史上最低の東大中退ライターうっかり馬之助 酔いどれ競馬奮戦記
穴馬券のAB×XY方式で借金を返済し…


前回も書いたが、アタシは落ち込んだときはよく、西新宿のションベン横丁(現・思い出横丁)を訪れた。カウンターにひとり座り、競馬予想紙を前にビールや焼酎の杯を傾ける。ツマミはたいてい焼き鳥だった。  

あれは20数年前のことだろうか。下手なギャンブルで数十万円スッてしまい、日曜日の中央競馬でそれをどうしても取り返したくて、メインレースの第34回宝塚記念を狙っていた。
予想紙を隅から隅まで目を通したのだが、どうしても穴の気配を見つけることができない。

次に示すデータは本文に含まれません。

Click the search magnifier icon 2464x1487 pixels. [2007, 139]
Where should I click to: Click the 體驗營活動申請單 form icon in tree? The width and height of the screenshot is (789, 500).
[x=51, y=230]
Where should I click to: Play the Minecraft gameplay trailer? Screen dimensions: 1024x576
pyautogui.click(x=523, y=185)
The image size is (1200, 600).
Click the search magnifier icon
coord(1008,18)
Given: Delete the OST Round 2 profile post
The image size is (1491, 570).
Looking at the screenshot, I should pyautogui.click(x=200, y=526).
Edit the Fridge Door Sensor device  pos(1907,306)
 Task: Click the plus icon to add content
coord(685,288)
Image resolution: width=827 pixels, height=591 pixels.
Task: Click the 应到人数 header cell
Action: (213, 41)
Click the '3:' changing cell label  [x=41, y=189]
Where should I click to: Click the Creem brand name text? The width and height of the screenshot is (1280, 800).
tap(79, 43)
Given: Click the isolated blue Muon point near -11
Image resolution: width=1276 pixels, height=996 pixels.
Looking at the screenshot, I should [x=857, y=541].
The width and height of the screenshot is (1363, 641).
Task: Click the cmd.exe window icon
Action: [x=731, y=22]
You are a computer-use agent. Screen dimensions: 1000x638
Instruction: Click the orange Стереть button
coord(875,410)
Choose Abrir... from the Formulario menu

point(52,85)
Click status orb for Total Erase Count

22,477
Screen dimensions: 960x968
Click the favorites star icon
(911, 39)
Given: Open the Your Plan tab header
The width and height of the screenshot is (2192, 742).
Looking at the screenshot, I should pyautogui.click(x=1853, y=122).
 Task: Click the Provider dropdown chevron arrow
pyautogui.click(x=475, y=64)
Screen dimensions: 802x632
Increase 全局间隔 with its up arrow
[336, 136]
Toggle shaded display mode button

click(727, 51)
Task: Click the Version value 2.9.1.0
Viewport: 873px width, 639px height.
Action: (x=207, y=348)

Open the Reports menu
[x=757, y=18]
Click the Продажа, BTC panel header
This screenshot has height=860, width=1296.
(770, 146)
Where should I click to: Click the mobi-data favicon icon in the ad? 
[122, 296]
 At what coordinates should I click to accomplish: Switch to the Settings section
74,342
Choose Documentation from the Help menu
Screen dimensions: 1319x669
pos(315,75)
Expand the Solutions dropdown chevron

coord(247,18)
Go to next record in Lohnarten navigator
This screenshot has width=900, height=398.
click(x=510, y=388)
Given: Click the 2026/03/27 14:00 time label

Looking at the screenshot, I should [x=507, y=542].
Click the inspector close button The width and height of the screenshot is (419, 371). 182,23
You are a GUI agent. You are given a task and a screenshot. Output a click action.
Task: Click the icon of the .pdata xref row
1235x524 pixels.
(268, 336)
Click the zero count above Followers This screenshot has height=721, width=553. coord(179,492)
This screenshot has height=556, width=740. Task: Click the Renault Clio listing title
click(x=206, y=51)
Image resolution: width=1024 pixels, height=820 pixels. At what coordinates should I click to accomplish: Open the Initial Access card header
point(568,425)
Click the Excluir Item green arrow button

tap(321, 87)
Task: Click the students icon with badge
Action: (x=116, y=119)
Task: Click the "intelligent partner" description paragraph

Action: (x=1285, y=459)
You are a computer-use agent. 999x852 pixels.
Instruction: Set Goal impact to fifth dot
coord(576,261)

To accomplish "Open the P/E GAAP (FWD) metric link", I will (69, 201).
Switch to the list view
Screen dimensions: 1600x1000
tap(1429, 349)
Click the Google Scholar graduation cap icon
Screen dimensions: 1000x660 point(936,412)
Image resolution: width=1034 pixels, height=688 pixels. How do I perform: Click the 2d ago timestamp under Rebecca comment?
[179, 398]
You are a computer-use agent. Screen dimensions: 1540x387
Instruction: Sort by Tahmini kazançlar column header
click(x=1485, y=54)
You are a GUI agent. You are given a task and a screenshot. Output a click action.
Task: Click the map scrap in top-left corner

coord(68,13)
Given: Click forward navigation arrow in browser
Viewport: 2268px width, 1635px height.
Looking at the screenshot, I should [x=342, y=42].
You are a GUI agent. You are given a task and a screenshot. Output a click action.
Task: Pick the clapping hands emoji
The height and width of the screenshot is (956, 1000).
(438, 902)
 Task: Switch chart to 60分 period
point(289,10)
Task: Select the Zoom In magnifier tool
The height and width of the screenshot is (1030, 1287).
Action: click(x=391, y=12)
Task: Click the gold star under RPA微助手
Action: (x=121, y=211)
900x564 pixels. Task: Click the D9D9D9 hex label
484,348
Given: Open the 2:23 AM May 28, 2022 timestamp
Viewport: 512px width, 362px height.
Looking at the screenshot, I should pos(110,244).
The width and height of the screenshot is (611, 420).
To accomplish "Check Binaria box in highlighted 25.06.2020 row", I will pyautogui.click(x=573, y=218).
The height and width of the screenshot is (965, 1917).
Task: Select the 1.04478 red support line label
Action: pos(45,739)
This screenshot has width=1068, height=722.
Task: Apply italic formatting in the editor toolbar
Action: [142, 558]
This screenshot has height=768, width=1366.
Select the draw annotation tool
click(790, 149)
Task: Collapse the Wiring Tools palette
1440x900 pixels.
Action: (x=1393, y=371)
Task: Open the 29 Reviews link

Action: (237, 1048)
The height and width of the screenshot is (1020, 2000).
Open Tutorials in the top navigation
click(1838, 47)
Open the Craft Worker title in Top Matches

1番人気はメジロマックイーン、2番人気はメジロパーマー。いくら考えても、この2頭で堅いとしか思えなかった。

だが、この2頭の馬連は200円を割っていた。とても1本買いはできない。そんな度胸は持ち合わせてなかった。かといって、なぜか他のレースで勝負したくはなかった。

そんなとき、「どんなに堅そうなレースでも穴はある」という言葉が頭に浮かんだ。それは、当時、尊敬していた先輩のものだった。